Gerrit's Blog

06.07.2023

First experiences with DuckDB (and SQL in general after a while)

My first steps with DuckDB

Disclaimer

I never did hardcore SQL in my career. If you are a (PL/)SQL developer please be kind while judging me for the following content ;)

Setup

Install the DuckDB command line https://duckdb.org/docs/installation/index For the example data, I have taken a CSV export from the Garmin activities https://connect.garmin.com/modern/activities I took this one and not GPX/TPX files because I did not want to jump directly into spatial or deeper analytics during my first steps. In case you don't have data stored on the Garmin page, you can take the content from the end of this post and store it in a file called Activities.csv. If you wonder why the CSV just shows a few entries: You need to scroll to the end of the page or at least so far that you get all the data you want to be in the CSV, what an ugly user experience.

Hello DuckDB

In the folder with the CSV file, call duckdb to start be ready to go. First of all let's have a look at the structure of the CSV file.
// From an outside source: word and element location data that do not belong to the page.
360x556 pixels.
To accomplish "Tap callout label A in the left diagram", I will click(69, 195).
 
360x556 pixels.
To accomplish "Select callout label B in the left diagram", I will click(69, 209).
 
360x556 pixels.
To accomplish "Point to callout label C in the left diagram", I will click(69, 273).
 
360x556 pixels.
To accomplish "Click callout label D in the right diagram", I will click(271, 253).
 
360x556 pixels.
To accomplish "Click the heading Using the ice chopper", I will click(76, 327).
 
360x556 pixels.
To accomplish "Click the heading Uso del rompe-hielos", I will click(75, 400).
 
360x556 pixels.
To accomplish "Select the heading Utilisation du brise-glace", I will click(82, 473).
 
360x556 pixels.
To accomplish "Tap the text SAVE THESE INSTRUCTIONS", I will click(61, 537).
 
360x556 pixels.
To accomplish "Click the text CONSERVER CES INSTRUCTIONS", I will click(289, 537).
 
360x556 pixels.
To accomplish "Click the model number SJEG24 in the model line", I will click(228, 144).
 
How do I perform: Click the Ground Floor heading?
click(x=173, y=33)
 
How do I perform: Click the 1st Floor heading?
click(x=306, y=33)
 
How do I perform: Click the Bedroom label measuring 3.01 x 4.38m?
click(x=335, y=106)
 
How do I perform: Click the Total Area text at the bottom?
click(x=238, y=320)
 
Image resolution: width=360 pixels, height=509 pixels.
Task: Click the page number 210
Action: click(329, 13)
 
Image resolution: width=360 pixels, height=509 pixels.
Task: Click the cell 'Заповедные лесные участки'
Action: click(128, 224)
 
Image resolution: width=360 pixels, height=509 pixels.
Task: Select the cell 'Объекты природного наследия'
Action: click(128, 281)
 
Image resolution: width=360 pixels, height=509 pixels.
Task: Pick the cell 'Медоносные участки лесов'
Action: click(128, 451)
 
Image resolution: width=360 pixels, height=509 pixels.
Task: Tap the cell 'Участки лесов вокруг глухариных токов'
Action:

DESCRIBE SELECT * FROM 'Activities.csv';

will give us an overview of the auto-detected types within the CSV file:

column_name column_type null key default extra
Activity Type VARCHAR YES
Date TIMESTAMP YES
Favorite BOOLEAN YES
Title VARCHAR YES
Distance VARCHAR YES
Calories VARCHAR YES
Time TIME YES
Avg HR BIGINT YES
Max HR BIGINT YES
Aerobic TE DOUBLE YES
Avg Cadence VARCHAR YES
Max Cadence VARCHAR YES
Avg Pace VARCHAR YES
Best Pace VARCHAR YES
Total Ascent VARCHAR YES
Total Descent VARCHAR YES
Avg Stride Length DOUBLE YES
Avg Vertical Ratio DOUBLE YES
Avg Vertical Oscillation DOUBLE YES
Avg Ground Contact Time BIGINT YES
Training Stress ScoreĀ® DOUBLE YES
Avg Power BIGINT YES
Max Power BIGINT YES
Grit DOUBLE YES
Flow DOUBLE YES
Total Strokes VARCHAR YES
Avg. Swolf BIGINT YES
Avg Stroke Rate BIGINT YES
Total Reps BIGINT YES
Dive Time VARCHAR YES
Min Temp DOUBLE YES
Surface Interval VARCHAR YES
Decompression VARCHAR YES
Best Lap Time VARCHAR YES
Number of Laps BIGINT YES
Max Temp DOUBLE YES
Avg Resp VARCHAR YES
Min Resp VARCHAR YES
Max Resp VARCHAR YES
Moving Time TIME YES
Elapsed Time TIME YES
Min Elevation VARCHAR YES
Max Elevation VARCHAR YES

Looking at the result, the auto-detection of types does a quite good job. But it is easy to spot that e.g. the elevation columns fall back into a varchar type instead being numeric. This is a problem that will get solved later.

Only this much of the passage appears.